The Time After

After That brings together ten figurative paintings I made over the past three years, a body of work that emerged from a period of isolation, uncertainty, and chaos observation.

During this time, I found myself reflecting on the ways human relationships shift and fracture under pressure, how proximity doesn’t always equal connection, and how absence sometimes reveals more than presence. The figures in these paintings are drawn from real people, yet as I work, they slowly detach from their individual identities. They become symbols of intimacy, estrangement, and the subtle power dynamics that shape our shared lives.

These compositions are not about a narrative, but about an atmosphere: a world that feels both familiar and unsettling, where tenderness and distance coexist. For me, these images echo the emotional and social disconnection of a fragmented society, one that mirrors the inequalities, silenced voices, and patriarchal hierarchies that continue to define much of the world we live in.

The unequal weight of presence, the way some figures seem more seen, others half-faded or turned away, is intentional. It reflects both a personal and collective imbalance, a quiet resistance to structures that dictate whose stories are visible and whose are not. Each work begins with an imagined yet precise space.

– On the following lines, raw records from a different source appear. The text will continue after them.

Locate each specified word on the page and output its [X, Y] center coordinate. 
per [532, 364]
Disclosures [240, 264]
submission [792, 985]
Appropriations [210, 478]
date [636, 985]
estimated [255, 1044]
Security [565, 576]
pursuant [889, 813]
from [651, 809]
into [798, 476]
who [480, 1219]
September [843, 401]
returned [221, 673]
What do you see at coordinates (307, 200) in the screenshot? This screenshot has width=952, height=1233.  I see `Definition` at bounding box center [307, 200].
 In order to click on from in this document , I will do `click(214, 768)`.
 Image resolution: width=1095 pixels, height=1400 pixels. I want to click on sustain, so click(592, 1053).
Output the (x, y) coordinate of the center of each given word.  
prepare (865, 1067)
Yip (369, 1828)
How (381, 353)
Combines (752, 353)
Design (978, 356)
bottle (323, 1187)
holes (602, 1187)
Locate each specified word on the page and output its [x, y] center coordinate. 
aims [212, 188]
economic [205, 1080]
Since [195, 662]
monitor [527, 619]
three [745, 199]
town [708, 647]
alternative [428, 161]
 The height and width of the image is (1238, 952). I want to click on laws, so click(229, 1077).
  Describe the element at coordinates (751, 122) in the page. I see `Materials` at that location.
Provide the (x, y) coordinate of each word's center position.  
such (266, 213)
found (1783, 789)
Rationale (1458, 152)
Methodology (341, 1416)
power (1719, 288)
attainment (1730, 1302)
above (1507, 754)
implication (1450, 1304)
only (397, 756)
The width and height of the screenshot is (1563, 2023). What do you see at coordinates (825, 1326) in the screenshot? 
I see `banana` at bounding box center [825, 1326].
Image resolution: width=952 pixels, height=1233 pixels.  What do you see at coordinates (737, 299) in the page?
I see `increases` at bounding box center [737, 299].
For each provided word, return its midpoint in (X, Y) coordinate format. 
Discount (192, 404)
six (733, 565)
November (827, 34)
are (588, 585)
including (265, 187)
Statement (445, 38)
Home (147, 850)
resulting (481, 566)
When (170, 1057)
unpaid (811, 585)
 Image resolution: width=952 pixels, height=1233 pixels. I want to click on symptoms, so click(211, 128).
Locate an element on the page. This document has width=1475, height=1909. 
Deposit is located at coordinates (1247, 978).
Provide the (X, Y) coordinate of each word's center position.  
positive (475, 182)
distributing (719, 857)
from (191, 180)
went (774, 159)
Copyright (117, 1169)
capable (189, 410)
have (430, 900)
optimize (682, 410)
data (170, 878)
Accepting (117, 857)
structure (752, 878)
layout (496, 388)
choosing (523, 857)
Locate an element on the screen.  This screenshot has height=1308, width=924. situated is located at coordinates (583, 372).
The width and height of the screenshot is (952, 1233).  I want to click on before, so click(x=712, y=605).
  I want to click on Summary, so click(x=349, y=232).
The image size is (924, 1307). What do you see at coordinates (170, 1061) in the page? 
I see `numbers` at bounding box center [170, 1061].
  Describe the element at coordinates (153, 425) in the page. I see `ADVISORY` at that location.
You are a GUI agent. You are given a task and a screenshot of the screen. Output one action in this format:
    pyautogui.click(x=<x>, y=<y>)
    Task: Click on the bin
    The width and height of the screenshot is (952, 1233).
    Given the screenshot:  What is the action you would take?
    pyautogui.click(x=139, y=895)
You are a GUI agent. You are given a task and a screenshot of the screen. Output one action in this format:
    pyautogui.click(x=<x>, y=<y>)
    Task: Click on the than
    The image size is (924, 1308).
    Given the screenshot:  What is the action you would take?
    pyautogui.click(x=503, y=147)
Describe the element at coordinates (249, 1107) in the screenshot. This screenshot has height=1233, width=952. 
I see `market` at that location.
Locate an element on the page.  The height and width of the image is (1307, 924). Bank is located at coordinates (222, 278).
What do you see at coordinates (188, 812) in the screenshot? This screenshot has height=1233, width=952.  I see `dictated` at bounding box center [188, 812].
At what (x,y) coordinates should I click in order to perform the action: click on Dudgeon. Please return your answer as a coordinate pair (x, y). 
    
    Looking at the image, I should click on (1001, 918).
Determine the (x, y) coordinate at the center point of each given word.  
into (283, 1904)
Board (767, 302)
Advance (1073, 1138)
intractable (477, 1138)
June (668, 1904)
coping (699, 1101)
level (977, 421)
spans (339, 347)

I plan the placement of figures, objects, and gestures with care, but allow the process to shift and evolve intuitively. Sometimes the painting unfolds slowly, through layers of hesitation and discovery; sometimes it happens all at once, as if the image demands to be seen.

My visual language draws upon both Persian painting and everyday life and the Western history of art. I often refer to the compositional rigor of Renaissance and Baroque painting, the weight of bodies, the geometry of light, but reimagine them through a contemporary lens. The candle-lit tones, layered textures, and muted colors evoke a classical sensibility, yet my surfaces remain raw, tactile, and imperfect, holding onto traces of time and emotion.

Through these paintings, I try to construct a world that hovers between the real and the imagined. It’s a space where the personal and political intersect, where private emotion becomes a reflection of collective experience.

The Time After, a collection of ten figurative paintings created over three years, reflecting a period of isolation, uncertainty, and chaos. The artist explores shifting human relationships, where proximity doesn’t guarantee connection, and absence can reveal deeper truths.

The figures, inspired by real people, evolve into symbols of intimacy, estrangement, and subtle power dynamics, capturing an atmosphere of familiarity and unease. The paintings reflect a fragmented society marked by inequalities, silenced voices, and patriarchal structures, with the unequal presence of figures highlighting personal and collective imbalances.

The artist’s process blends careful planning with intuitive evolution, drawing on Persian painting, everyday life, and Western art traditions like Renaissance and Baroque, reimagined with contemporary rawness. Using candle-lit tones, layered textures, and muted colors, the works create a tactile, imperfect world where personal emotions intersect with political themes, bridging the real and the imagined.